James Ewan Kalven, born 1948 in Chicago, grew up in the city's Kenwood neighborhood and is a lifelong resident of its South Side. He was the oldest of four children, growing up in a secular Jewish family. His father was Harry Kalven Jr., an alumnus of and law professor at the University of Chicago Law School, and his mother was Betty Kalven (died 2011). Jamie attended high school at the University of Chicago Laboratory Schools, graduating in 1965. Afterwards, he graduated from Wesleyan University in 1969. Jamie once traveled from Paris to New Delhi by motorcycle. He was an avid mountaineer, having climbed mountains in the Western U.S., Yukon, Europe, and the Himalayas. During the Indo-Pakistani War of 1971, he interrupted his trip to the Himalayas to visit Bangladesh, which led him to give up mountaineering to become a journalist. By his mid-20s, Kalven intended to pursue a career as a foreign correspondent focused on Asia.

His father, Harry, died in 1974 at the age of 60, leaving behind an unfinished manuscript on legal theories underlying freedom of speech. At the time, Jamie was living in San Francisco with his future wife, photographer Patricia Evans, whom he married in 1977. Upon his father's death, Kalven paused his freelance writing career and spent the following 14 years working on the manuscript, which was eventually completed and published by Harper & Row in 1988 as A Worthy Tradition: Freedom of Speech in America. He had reviewed annotations on the drafts and consulted notes from Harry's former students. The young journalist also occasionally traveled to New Haven, Connecticut, to discuss the book with Owen M. Fiss, a professor at Yale Law School and Harry's former colleague at the University of Chicago. During this project, Kalven supported his family – Evans and their two children – through freelance writing and work as a handyman and house painter. The book was also supported by foundation grants, the first coming from the Playboy Foundation. Benno C. Schmidt Jr., president of Yale University, described the younger Kalven's work as "an extraordinary act of intellectual and filial devotion".
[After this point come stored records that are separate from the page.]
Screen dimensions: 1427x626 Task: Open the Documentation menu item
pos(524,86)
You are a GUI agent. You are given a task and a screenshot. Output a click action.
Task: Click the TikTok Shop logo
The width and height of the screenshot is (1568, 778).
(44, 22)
In 1988, Kalven was teaching creative writing at Northwestern University, and planned to write a book about civil liberties. He also intended to resume freelance writing.

== Rape victim and violence prevention activism ==
After finishing his father's book, Kalven became drawn to stories and communities in Chicago. On September 21, 1988, his wife, Patricia Evans, was beaten and sexually assaulted while jogging during the daytime along the lakefront by their home in Hyde Park.' Evans, aged 45 at the time, was traumatized for at least 10 years. As a professional photographer, she took photos of rape victims and helped tell their stories for the "Voices and Faces" project. The attack prompted Kalven to investigate the drivers of violence, poverty, and racial divisions in America; Evans is white, and her assailant was black. Kalven thus wrote a memoir, Working with Available Light: A Family's World After Violence.' Published in 1999, the book has been a resource for rape counselors, victims, and their families seeking to understand the emotional aftermath of sexual assaults. Kalven faced criticism for sharing intimate details of his and Evans's lives, especially writing as a man in a field that mainly affects women. The book also prompted debate over the role, if any, men should play. Nonetheless, Rape Victim Advocates (RVA), a Chicago-based advocacy and counseling organization, praised Kalven for sharing the perspective of a partner of a victim, uncommon in works about sexual violence. In 2005, he was honored by RVA for his work supporting sexual assault survivors and violence prevention. Chicago journalist Studs Terkel, a friend of Kalven and his late father Harry, presented the award.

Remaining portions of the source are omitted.